Stated exercise 1 → Retype the part of the SGE and Hydra thread between "[mpich-discuss] SGE &" and "(check for firewalls!)", inclusive.
Stated exercise 2 → Write the next part of the SGE and Hydra thread, beginning right after its final sentence.

Selected extract →
>> start

[mpich-discuss] SGE & Hydra Problem

Mon Sep 20 02:01:02 CDT 2010

Pavan Balaji schrieb:
> On 09/16/2010 05:17 AM, Ursula Winkler wrote:
>   
>>>> [proxy:0:1 at b46] HYDU_sock_connect (./utils/sock/sock.c:151): connect error (Connection refused)
>>>> [proxy:0:1 at b46] main (./pm/pmiserv/pmip.c:202): unable to connect to server b45 at port 52298 (check for firewalls!)
>>>>
>>>>         
>>> It might be normal. SGE will check whether `qrsh -inherit ...` is allowed to this particular host (and reject it otherwise) (i.e. whether it's in the list of granted slaves). Also worth to mention: "job_is_first_task" will allow in addition the local call of `qrsh -inherit ...`,  as this depends on the parallel library whether it makes a local call or not. I.e. you have N-1 (TRUE) or N (FALSE) `qrsh -inherit ...` calls allowed.
>>>
>>>       
>> I guessed that it must be normal because the other cluster where hyrda
>> works gives out the same error when the command is placed within the SGE
>> job script. Thank you for the explanation.

>> end

Record excerpts →

>> start

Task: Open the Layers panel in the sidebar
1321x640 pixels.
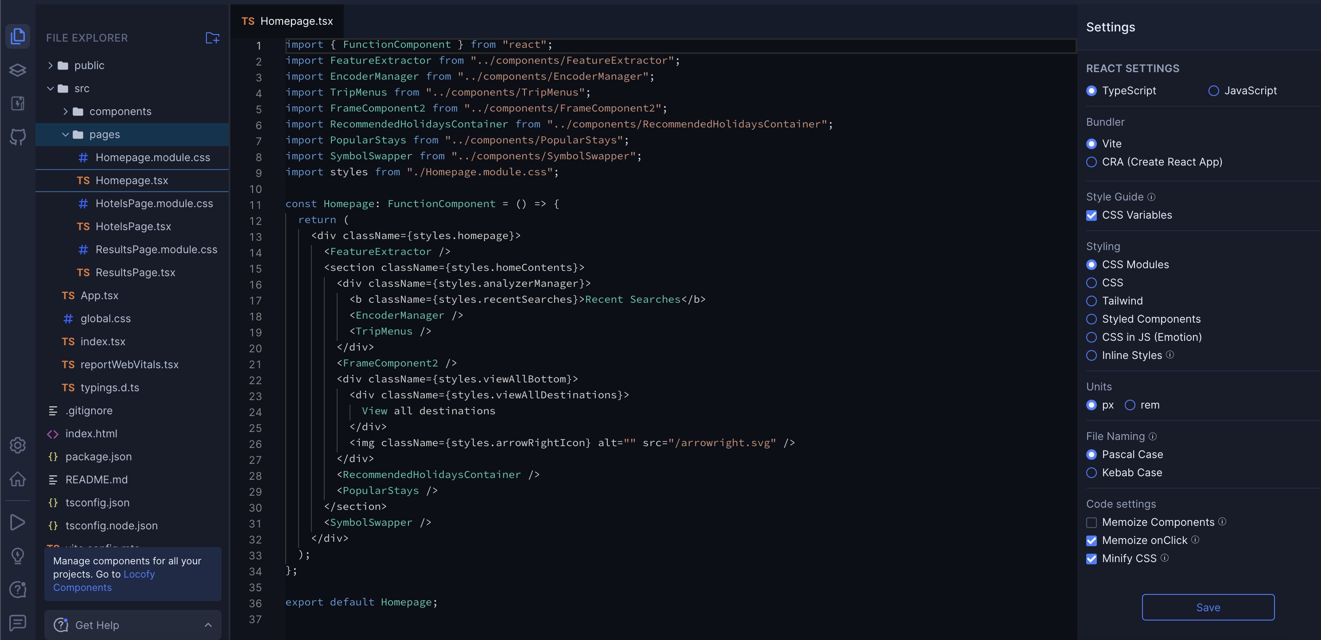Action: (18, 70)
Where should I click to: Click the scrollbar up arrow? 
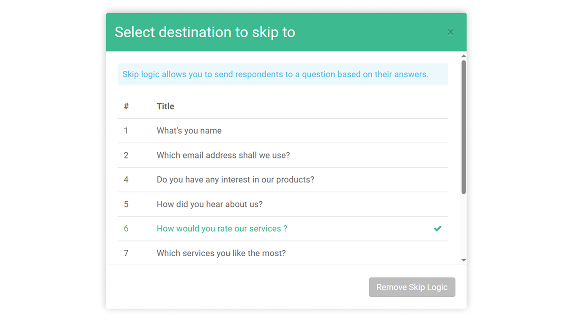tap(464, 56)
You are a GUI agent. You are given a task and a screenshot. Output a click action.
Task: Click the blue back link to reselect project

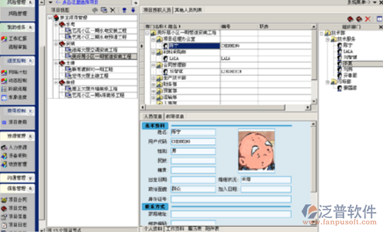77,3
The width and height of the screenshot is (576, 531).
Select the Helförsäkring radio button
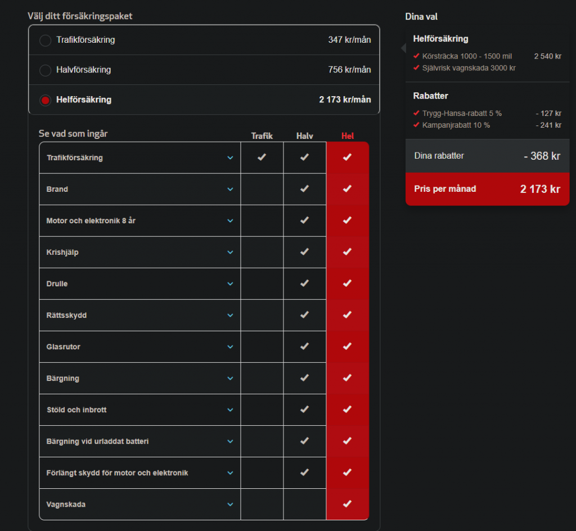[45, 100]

>> end

Final answer 1 →
[mpich-discuss] SGE & Hydra Problem

Mon Sep 20 02:01:02 CDT 2010

Pavan Balaji schrieb:
> On 09/16/2010 05:17 AM, Ursula Winkler wrote:
>   
>>>> [proxy:0:1 at b46] HYDU_sock_connect (./utils/sock/sock.c:151): connect error (Connection refused)
>>>> [proxy:0:1 at b46] main (./pm/pmiserv/pmip.c:202): unable to connect to server b45 at port 52298 (check for firewalls!)

Final answer 2 →
>>     
>
> The above error is coming from Hydra. So do you mean that Hydra is 
> throwing an error on the "cluster that works fine" when mpiexec is 
> placed within the SGE job script?
>   

No, when mpiexec is placed within the SGE job script, it works fine on 
the second
cluster. I meant just the command "qrsh -inherit -V ... hydra_pmi_proxy 
..." placed
within the SGE script that results in the mentioned error message (on 
both clusters).
> mpiexec should always be called from within the SGE job script.
>
>   

mpiexec I'm testing often without SGE when the queues are full and I 
have installed
a new version of mpich/mvapich. But the ultimative test of course is 
with SGE.